Araweelo News Network

This undated photo released by North Korea’s KCNA shows North Korean leader Kim Jong-un.

Pyongyang(ANN)-North Korea says it has arrested yet another US citizen on charges of acting against its sovereignty, making him the fourth American national to be detained by Pyongyang over the past weeks.

Kim Hak Song, who worked for the Pyongyang University of Science and Technology, was arrested on May 6, North Korea’s official news agency KCNA reported Sunday.

“A relevant institution of the DPRK [Democratic People’s Republic of Korea] detained American citizen Kim Hak Song on May 6 under a law of the DPRK on suspension of his hostile acts against it,” the report said.
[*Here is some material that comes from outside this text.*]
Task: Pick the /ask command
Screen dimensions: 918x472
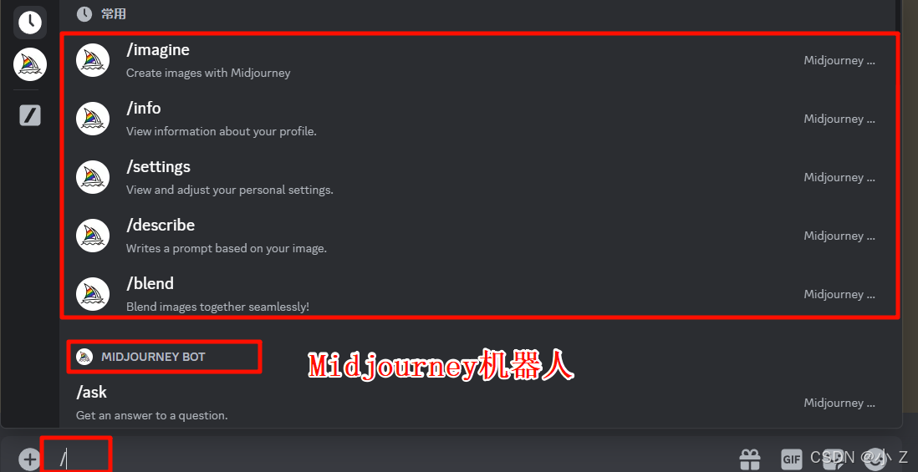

The university that Song worked for was founded by evangelical Christians in 2010 and its students are mostly children of the elite families.

In late April, the Swedish Embassy in Pyongyang confirmed that Kim Sang Dok, a Korean American in his fifties, was taken into detention by North Korean police when he was trying to leave the country. He was also associated with the same school.

There were no further details available about the arrests. The university has yet to react.

There are no diplomatic relations between the US and North Korea. The new arrest is expected to further fuel tensions between the two countries, which have been engaged in a heated standoff over Pyongyang’s testing of ballistic missiles and nuclear deterrents.

The US has dispatched a military strike group to Korean waters in order to hold military drills with Japan and North Korea. Pyongyang has conducted a live artillery firing drill in response, warning the US and its regional allies against any invasion.

The North had previously arrested US citizens Otto Warmbier, a 22-year-old student, and Kim Dong Chul, a 62-year-old missionary.

Warmbier was detained in January 2016 and sentenced to 15 years of hard labor for attempting to steal a banner. Kim Dong Chul was sentenced to 10 years hard labor for spying.

Over the past decade, North Korea has arrested and jailed several US citizens and later released them, following high-profile visits by current or former US officials.